__Information provided__:
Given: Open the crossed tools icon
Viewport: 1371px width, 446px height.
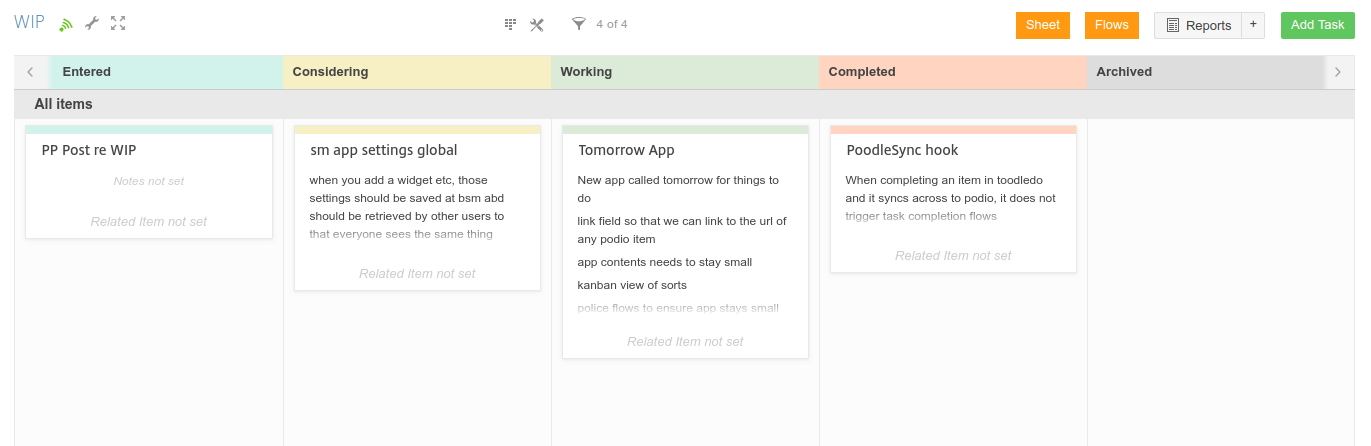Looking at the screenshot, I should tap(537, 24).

---

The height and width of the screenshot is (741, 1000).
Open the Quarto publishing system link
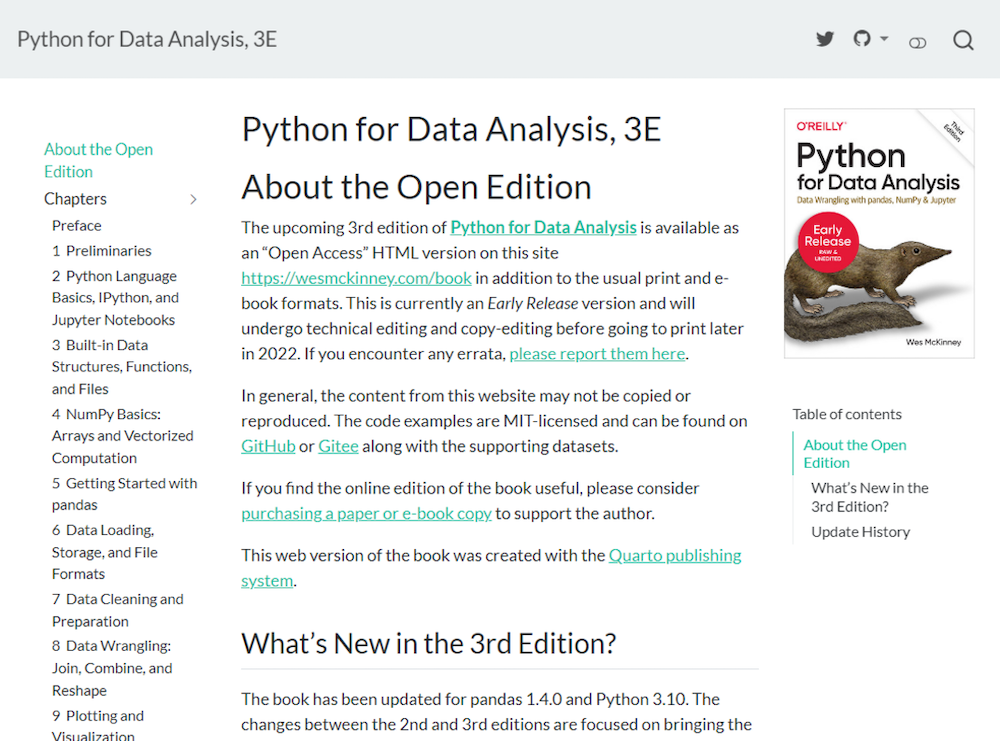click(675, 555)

__What you need to do__:
Retype the items from the line with "Given: Open the crossed tools icon" up to and including the line with "Looking at the", leaving the pictures out.

__Task response__:
Given: Open the crossed tools icon
Viewport: 1371px width, 446px height.
Looking at the screenshot, I should tap(537, 24).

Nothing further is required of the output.